Throughout the body of this paper it has been shown that the post-cranial adaptations in H. neanderthalensis tends mostly towards robusticity. consequences of this are seen as bowing of limbs, slightly different appendicular connections (thumb, femur and humerus). That their post-cranial skeletal morphology differs little, except for its robusticity, should at least be a warning sign for the anti-multiregionalists of Neanderthal evolution such as Gamble, Stringer and Rak.

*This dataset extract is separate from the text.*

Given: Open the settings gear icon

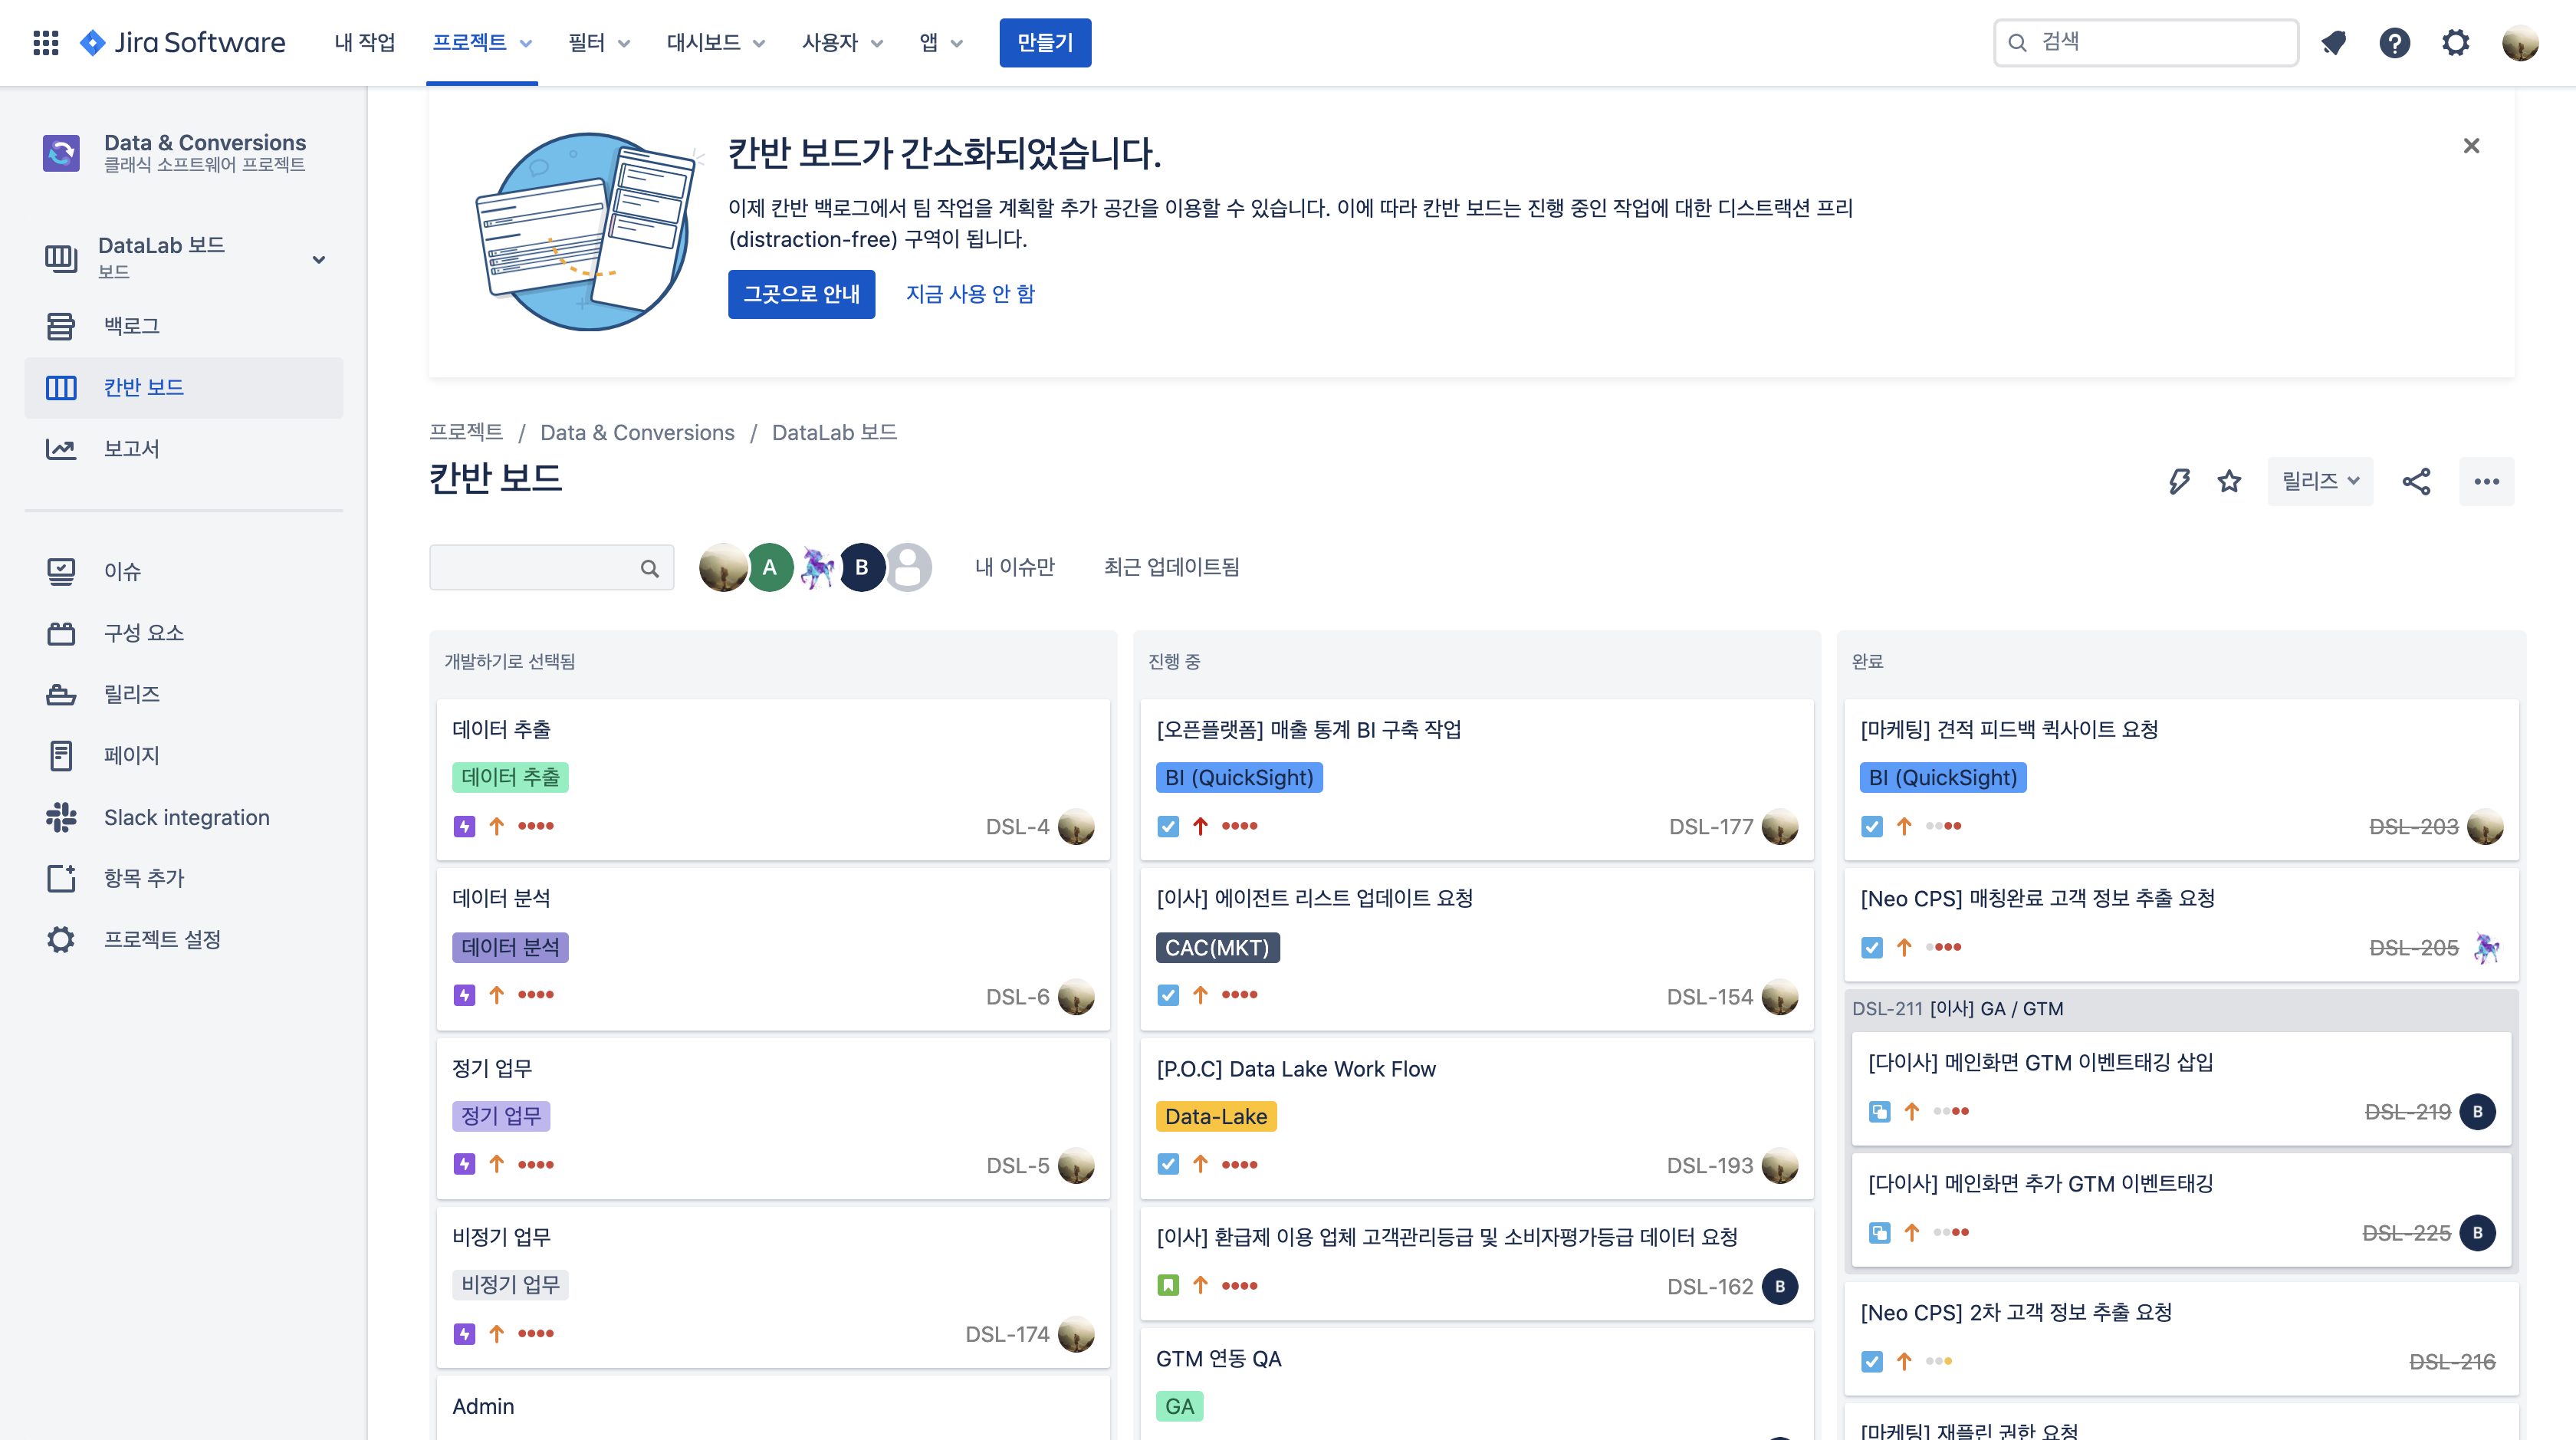Looking at the screenshot, I should tap(2456, 43).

While their body shape does indicate cold climate adaptation, I do not think that this has been proven beyond a doubt. Trinkaus (1981) may think so, but I think that the evidence supports genetic selection for robusticity as a result of their very hard and marginal existence. That they did not have the culture to protect themselves from the elements, including the cold and instead had to use brute strength to forcibly manifest their survival does not mean cold adaptation. This is an important difference. As well, if their robusticity was not absolutely essential, nature would have moved swiftly to purge it from the species, since it was, biologically, a very expensive adaptation (Stringer and Gamble 1993; Shreeve 1995). Neanderthal, for whatever reason, did not have the technology and therefore developed cultural attributes to live as complex an existence that their humanity and intelligence allowed, so they made up for it with sheer physical prowess. This is what allowed them to live in the cold climes of glacial Europe.